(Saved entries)
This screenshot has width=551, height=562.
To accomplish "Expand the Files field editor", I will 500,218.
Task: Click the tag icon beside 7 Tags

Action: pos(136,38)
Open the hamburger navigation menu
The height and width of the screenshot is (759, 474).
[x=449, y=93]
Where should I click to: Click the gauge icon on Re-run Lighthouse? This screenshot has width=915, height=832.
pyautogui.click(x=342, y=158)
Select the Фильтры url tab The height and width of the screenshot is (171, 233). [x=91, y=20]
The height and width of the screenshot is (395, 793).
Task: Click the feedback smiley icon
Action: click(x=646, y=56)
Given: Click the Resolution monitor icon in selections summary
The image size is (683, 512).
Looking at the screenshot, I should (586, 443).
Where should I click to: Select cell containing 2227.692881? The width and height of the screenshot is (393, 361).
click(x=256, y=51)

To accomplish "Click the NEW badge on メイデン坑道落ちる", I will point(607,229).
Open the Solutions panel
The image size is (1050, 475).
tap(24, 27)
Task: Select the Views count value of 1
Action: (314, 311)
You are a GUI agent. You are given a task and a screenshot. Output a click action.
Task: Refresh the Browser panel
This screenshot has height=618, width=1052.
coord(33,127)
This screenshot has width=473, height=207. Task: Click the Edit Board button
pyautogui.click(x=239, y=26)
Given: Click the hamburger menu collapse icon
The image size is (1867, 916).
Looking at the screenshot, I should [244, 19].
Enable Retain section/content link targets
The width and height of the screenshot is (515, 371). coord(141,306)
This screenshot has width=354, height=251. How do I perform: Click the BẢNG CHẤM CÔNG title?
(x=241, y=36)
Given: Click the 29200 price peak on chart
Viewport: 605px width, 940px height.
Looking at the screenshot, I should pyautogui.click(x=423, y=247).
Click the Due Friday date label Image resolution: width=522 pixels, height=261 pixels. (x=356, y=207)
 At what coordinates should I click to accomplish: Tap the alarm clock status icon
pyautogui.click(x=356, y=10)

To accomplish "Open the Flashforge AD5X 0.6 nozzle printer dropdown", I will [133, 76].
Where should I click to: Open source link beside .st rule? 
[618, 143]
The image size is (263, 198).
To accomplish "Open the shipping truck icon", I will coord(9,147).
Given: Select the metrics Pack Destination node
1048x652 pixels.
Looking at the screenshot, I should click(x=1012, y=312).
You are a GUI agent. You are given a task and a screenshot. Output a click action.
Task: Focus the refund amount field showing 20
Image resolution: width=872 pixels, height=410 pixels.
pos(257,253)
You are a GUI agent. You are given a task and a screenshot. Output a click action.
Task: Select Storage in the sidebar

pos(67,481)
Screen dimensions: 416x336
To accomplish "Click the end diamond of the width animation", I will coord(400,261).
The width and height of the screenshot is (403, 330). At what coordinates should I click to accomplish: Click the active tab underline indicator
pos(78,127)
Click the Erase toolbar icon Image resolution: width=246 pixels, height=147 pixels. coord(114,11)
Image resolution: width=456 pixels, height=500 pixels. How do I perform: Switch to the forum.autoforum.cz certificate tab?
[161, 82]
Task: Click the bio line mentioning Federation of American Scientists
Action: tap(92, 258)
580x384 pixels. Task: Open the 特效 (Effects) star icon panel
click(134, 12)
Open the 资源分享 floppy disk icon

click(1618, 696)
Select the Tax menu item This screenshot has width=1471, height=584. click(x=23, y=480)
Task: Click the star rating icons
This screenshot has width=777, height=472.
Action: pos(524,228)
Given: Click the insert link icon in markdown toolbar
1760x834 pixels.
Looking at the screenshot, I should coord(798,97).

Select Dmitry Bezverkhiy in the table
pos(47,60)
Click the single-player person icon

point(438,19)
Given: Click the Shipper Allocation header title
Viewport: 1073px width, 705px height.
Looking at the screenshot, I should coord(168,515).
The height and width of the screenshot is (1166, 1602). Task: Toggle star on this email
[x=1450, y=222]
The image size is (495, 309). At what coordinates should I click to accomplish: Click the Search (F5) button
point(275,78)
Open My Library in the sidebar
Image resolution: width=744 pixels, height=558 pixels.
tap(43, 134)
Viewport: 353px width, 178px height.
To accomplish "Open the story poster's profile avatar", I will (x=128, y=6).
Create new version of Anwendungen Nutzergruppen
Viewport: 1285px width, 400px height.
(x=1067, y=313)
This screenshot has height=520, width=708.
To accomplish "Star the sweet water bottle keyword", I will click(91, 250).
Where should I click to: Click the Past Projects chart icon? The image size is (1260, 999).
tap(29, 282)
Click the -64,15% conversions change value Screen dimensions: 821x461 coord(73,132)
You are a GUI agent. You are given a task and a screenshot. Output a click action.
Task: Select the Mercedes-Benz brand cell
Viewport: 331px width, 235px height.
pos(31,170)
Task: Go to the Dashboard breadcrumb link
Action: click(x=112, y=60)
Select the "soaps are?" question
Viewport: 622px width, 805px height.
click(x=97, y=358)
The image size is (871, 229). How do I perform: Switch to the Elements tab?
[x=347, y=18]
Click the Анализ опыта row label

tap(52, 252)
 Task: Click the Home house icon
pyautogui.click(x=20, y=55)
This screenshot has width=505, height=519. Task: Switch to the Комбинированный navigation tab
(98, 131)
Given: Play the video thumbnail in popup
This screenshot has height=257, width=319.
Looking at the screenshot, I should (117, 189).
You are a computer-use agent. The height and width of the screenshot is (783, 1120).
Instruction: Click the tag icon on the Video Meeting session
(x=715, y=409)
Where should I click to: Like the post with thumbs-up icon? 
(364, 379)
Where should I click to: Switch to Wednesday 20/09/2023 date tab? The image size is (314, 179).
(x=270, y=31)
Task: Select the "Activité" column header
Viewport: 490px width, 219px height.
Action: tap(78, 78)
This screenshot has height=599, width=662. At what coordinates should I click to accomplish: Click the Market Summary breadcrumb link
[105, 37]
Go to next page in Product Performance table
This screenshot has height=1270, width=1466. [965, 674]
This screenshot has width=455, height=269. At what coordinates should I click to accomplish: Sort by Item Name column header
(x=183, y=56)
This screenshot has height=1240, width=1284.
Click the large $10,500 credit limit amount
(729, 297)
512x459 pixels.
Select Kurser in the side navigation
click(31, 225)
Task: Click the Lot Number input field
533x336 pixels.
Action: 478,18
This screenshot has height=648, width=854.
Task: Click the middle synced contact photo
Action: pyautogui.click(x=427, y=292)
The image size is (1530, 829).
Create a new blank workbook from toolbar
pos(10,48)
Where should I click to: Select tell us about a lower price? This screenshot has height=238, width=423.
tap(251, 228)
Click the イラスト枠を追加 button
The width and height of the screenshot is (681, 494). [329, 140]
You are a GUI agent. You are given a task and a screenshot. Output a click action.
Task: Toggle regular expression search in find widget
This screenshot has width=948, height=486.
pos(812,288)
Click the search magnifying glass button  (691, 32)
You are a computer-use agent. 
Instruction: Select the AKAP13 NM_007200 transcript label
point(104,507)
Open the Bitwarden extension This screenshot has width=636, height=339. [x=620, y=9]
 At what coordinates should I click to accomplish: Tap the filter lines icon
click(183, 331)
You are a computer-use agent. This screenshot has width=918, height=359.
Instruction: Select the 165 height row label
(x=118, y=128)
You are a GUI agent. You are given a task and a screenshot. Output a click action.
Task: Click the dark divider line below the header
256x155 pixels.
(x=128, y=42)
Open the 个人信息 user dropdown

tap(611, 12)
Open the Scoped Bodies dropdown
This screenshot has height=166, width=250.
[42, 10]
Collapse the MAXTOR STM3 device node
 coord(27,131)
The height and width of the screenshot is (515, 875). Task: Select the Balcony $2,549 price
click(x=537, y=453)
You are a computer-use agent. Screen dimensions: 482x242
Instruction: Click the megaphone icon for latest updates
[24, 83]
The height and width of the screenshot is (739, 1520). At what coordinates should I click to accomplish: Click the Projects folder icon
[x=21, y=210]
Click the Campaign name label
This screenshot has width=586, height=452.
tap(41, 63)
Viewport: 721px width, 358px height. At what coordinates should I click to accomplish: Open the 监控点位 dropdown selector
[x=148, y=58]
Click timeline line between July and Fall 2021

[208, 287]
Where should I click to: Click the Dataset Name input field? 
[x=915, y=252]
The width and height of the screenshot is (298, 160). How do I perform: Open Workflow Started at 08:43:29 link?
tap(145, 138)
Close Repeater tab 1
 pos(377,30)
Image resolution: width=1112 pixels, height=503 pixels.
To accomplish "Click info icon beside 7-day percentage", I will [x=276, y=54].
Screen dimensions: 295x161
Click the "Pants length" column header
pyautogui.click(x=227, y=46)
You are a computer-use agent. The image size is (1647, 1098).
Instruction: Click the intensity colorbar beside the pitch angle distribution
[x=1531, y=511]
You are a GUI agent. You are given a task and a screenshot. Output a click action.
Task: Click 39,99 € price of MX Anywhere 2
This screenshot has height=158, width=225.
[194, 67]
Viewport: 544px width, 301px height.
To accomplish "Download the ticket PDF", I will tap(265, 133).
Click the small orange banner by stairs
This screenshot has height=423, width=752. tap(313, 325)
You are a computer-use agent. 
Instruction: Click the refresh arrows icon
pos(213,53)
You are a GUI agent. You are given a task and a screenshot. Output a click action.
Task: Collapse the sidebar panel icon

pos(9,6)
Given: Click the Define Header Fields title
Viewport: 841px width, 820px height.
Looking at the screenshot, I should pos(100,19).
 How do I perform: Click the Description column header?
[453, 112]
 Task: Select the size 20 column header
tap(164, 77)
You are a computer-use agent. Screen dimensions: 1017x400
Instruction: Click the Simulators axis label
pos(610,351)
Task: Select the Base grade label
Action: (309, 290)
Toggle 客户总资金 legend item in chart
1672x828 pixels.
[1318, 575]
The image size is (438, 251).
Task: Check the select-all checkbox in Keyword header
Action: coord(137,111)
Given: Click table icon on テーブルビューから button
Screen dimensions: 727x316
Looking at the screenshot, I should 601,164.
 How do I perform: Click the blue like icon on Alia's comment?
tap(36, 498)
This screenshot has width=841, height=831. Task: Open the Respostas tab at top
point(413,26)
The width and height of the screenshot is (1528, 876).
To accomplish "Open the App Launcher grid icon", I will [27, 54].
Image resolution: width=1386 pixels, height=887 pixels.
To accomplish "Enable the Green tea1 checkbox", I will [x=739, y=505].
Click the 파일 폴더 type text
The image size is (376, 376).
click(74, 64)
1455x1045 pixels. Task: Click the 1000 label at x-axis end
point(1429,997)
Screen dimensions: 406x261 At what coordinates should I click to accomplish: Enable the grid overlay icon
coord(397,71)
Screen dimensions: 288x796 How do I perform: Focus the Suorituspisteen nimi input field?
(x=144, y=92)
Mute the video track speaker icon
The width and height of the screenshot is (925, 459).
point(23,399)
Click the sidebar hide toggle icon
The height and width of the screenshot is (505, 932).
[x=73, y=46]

| Task to carry out |
Copy the records above exactly, beginning at the line that contains "Open the 资源分享 floppy disk icon" and stopping after the line that contains "This screenshot has height=520, width=708.".

| Answer |
Open the 资源分享 floppy disk icon

click(1618, 696)
Select the Tax menu item This screenshot has width=1471, height=584. click(x=23, y=480)
Task: Click the star rating icons
This screenshot has width=777, height=472.
Action: pos(524,228)
Given: Click the insert link icon in markdown toolbar
1760x834 pixels.
Looking at the screenshot, I should coord(798,97).

Select Dmitry Bezverkhiy in the table
pos(47,60)
Click the single-player person icon

point(438,19)
Given: Click the Shipper Allocation header title
Viewport: 1073px width, 705px height.
Looking at the screenshot, I should coord(168,515).
The height and width of the screenshot is (1166, 1602). Task: Toggle star on this email
[x=1450, y=222]
The image size is (495, 309). At what coordinates should I click to accomplish: Click the Search (F5) button
point(275,78)
Open My Library in the sidebar
Image resolution: width=744 pixels, height=558 pixels.
tap(43, 134)
Viewport: 353px width, 178px height.
To accomplish "Open the story poster's profile avatar", I will (x=128, y=6).
Create new version of Anwendungen Nutzergruppen
Viewport: 1285px width, 400px height.
(x=1067, y=313)
This screenshot has height=520, width=708.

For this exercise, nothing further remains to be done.